When a person comes to clinic with chronic dizziness as their presenting issue, Pam will carry out an assessment session where she will take a full and detailed history alongside safe tests to identify the likely source of the issue when feasible and safe to do so.  Pam will check for the presence of vestibular deficits or symptoms (peripheral issues) or for the presence of BBPV.  If central issues other than migraine are suspected, Pam will recommend a visit back to the GP for further tests before it is treated as a chronic issue.

As long as it is deemed safe to do so, Pam will start a person-centred rehabilitation plan to improve a person’s dizziness issues and challenges, and this will be based on the specific instances where dizziness is triggered.  The rehabilitation will be built upon week by week as symptoms settle down, though if BBPV is suspected upon history or test, Pam will go into treating it straightaway to try to and induce immediate relief from the person’s suffering.

Alongside this Pam will look at specific behaviours through the CBT lens that have become unhelpful or have inhibited a person’s recovery from their dizziness.

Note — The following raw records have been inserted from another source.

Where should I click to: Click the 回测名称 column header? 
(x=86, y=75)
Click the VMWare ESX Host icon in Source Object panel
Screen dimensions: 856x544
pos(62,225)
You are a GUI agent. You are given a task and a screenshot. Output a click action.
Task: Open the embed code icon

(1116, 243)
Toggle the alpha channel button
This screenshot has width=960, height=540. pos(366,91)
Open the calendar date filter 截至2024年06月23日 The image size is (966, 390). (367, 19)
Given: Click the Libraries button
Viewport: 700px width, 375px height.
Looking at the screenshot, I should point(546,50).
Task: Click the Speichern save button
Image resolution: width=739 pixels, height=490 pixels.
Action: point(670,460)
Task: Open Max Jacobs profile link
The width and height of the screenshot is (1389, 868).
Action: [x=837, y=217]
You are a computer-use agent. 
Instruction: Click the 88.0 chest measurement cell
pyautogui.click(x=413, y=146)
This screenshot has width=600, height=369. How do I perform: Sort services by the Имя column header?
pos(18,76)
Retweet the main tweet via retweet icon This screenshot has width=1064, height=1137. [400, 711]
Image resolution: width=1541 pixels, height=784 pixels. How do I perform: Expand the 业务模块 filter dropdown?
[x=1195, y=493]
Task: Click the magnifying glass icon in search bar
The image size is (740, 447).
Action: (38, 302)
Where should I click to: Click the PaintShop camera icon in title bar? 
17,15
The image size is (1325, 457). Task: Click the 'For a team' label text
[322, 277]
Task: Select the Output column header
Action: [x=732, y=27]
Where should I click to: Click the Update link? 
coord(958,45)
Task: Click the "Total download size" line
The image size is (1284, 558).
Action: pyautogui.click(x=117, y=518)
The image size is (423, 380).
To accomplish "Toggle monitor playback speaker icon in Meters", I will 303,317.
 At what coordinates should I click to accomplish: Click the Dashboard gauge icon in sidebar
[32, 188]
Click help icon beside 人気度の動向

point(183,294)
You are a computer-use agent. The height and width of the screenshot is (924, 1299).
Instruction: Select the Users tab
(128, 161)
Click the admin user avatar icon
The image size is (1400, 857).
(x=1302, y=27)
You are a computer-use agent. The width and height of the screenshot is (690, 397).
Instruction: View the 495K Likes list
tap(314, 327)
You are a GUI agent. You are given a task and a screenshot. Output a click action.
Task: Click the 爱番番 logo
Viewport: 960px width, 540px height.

Dizziness is a petrifying experience as it feels so unnatural and alarming to the mind and this feeling can also result in nausea or vomiting.  The whole experience can understandably become a major anxiety trigger, and anxiety and dizziness have a well documented cross over.  The anxiety that results from dizziness tends to amplify the issue, therefore in therapy alongside the rehabilitation we try to quieten down this anxiety response within the brain to dizziness.  This anxiety response can present in multiple ways and has commonalities but is also individual to each sufferer.  Pam is able to help with therapeutic management of any presentation of anxiety and dizziness, an example of one of these presentations can be feelings of being spaced out, or derealisation, in sufferers of balance issues.

Chronic dizziness can also impact multiple areas of a person’s life and in therapy we can address these areas that have become problematic such as socialising with friends, family relationships and general management of daily activities including domestic duties and/or work or study.